* [Text provided]:
------------------------------------------------------------

I only made a half-batch of this so I only used 1/2 teaspoon of the powder in this recipe. It added a certain something without being overpowering. The chicken was really infused with the flavor of the marinade since I let it sit overnight (in the refrigerator of course).  It was enjoyable, not a real 'wow!', but it was a good introduction to five-spice powder.

Five-spice powder varies but Spice Islands brand contains cinnamon, anise, fennel, black pepper and cloves.  I was fearful of the cinnamon - I don't usually care for it in savory dishes (chili with cinnamon was one of the worst recipes I've made).   I liked this with the chicken and I'm going to try more recipes using it but I'm going to make sure to use it sparingly.

------------------------------------------------------------

* [Goal of the exercise]:
According to the five-spice chicken review, which spices are in Spice Islands brand five-spice powder?

* [Data lines]:

------------------------------------------------------------

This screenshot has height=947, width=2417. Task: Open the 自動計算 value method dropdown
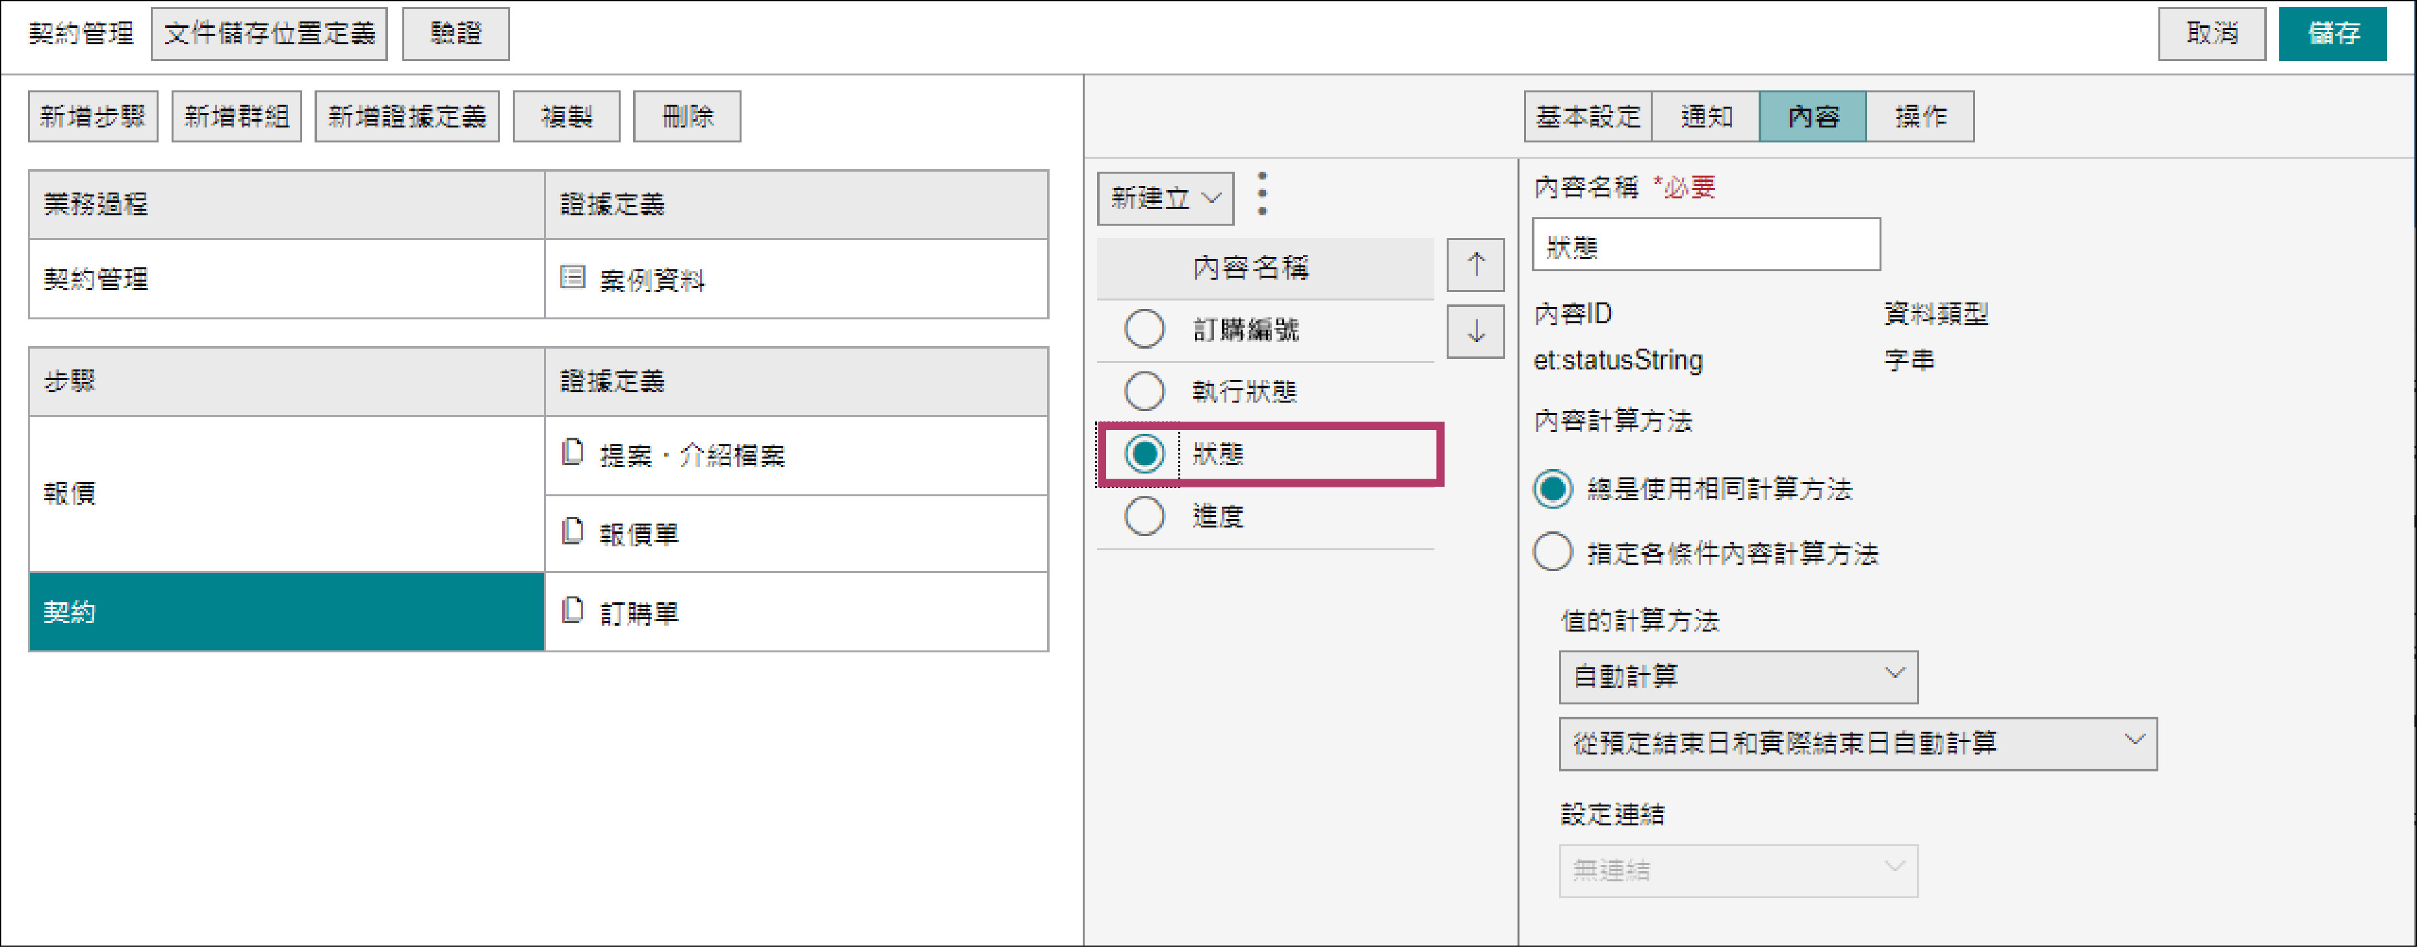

------------------------------------------------------------

* [Solution]:
Cinnamon, anise, fennel, black pepper and cloves.